There was heterogeneity between studies for many of the outcomes, some of which could be explained by a failure to conceal allocation in some studies. Analysis of outcomes from studies in which concealed allocation was reported generally suggested a weaker therapeutic effect for statins. There was no association between reductions in LDL cholesterol and mortality or morbidity.
Design: Literature search (to May 2008), systematic review and random effects meta-analysis of randomised controlled trials of at least 12-month duration.
Patients: Predominantly primary prevention populations (>50% with no history of coronary heart disease).

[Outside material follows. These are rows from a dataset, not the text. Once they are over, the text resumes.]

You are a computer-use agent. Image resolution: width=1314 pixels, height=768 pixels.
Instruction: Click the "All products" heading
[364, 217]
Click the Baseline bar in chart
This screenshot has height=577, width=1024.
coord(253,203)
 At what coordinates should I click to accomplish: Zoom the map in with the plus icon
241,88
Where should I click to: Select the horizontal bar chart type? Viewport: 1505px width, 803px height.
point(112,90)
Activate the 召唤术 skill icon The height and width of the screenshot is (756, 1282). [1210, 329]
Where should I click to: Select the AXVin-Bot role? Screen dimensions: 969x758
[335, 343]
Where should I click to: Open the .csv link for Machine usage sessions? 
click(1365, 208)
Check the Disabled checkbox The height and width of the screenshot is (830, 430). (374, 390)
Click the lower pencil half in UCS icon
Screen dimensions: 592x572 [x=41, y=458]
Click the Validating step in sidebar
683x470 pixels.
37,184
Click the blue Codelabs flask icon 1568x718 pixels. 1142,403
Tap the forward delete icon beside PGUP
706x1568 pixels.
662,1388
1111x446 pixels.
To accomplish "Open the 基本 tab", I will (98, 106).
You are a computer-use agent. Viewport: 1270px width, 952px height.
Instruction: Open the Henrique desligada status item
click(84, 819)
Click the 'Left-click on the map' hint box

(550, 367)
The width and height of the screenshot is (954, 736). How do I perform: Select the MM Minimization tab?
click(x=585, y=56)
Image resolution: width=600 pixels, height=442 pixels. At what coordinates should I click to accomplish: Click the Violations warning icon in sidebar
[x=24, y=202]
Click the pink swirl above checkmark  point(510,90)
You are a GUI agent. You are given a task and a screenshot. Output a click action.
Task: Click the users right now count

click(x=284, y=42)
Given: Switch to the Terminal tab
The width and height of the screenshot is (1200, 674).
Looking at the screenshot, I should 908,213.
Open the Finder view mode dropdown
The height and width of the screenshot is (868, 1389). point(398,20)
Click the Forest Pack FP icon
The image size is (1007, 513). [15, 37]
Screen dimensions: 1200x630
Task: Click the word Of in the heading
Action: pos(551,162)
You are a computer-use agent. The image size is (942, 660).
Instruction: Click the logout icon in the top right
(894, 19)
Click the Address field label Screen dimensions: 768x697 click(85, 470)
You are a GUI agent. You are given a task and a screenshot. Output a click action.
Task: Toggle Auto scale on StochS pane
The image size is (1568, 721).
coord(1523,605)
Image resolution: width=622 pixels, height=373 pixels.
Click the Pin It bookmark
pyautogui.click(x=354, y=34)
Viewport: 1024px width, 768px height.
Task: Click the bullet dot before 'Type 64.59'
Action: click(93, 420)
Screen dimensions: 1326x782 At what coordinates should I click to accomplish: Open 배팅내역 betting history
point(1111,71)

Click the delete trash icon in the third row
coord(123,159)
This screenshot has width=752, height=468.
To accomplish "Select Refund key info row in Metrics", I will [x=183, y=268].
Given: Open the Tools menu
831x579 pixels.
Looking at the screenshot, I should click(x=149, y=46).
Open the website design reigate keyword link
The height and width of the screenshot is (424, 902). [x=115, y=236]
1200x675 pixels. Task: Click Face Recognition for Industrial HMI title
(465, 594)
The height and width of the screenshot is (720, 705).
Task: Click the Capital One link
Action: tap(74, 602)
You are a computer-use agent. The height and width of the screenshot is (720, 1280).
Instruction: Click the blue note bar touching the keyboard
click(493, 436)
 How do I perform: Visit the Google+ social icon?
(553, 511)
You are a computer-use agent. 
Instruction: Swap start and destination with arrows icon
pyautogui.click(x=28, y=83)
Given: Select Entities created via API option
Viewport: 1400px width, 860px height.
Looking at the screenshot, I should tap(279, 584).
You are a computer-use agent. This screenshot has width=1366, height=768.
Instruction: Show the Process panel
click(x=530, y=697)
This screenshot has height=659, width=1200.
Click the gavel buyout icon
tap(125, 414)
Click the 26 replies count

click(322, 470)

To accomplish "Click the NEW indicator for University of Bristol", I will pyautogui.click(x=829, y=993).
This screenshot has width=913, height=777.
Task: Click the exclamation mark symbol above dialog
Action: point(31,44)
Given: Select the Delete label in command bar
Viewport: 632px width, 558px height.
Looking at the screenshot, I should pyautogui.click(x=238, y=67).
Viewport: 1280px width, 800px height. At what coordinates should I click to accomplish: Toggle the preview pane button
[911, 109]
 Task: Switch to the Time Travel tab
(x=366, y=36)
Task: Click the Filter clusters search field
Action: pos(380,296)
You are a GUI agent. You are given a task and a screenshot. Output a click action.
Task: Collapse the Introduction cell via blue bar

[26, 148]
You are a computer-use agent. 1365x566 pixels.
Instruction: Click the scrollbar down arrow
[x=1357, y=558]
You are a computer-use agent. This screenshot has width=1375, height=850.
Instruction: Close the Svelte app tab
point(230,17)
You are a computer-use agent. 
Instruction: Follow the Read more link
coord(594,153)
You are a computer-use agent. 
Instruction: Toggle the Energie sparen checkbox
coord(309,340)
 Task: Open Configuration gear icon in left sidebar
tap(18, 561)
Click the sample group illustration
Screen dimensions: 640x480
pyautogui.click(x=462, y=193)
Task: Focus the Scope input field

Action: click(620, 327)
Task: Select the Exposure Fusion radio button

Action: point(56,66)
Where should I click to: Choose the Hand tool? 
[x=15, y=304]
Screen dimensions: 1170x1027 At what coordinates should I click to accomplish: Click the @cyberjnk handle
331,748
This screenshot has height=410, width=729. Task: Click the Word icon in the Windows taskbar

Intervention: Studies comparing a statin (excluding cerivastatin) with placebo, standard therapy, or no treatment and which reported any of the following clinical CV outcomes: all-cause mortality, CV disease mortality, fatal MI, non-fatal MI, and major coronary events. Studies of high-risk diabetic patients were also excluded (predicted 10-year CVD risk >20%).
Outcomes: All-cause mortality, CV disease mortality (the primary outcome), non-cardiovascular mortality, stroke mortality, major cardiovascular events, MI, stroke, revascularisation, angina, cancer, rhabdomyolysis.
All-cause mortality — RR 0.93, 95% CI 0.87 to 0.99, P=0.03; 19 studies, n=63,899
CV disease mortality — RR 0.89, 95% CI 0.81 to 0.98, P=0.02; 17 studies, n=59,469
Non-CV mortality — RR 0.98, 95% CI 0.90 to 1.07, P=0.62; 18 studies, n=63,333
Major CV events — RR 0.85, 95% CI 0.77 to 0.95, P=0.004; 17 studies, n=53,371
MI — RR 0.77, 95% CI 0.63 to 0.95, P=0.01; 17 studies, n=52,976
All-cause stroke — RR 0.88, 95% CI 0.78 to 1.00, P=0.05; 18 studies, n=57,430
Stroke mortality — RR 1.05, 95%CI 0.79 to 1.39, P=0.72; 11 studies 31,035
Revasularisation — RR 0.84, 95%CI 0.66 to 1.08, P=0.18; 13 studies, n=37,439
Angina — RR 1.01, 95%CI 0.67 to 1.52, P=0.95; 11 studies, n=38,598
Cancer — RR 1.02, 95%CI 0.94 to 1.11, P=0.59; 10 studies, n=45,469
Rhabdomyolysis — RR 0.97, 95%CI 0.25 to 3.83, P=0.96; 9 studies, n=39,383
Sponsorship: no sponsorship reported. The authors are from academic institutions in Canada and the UK.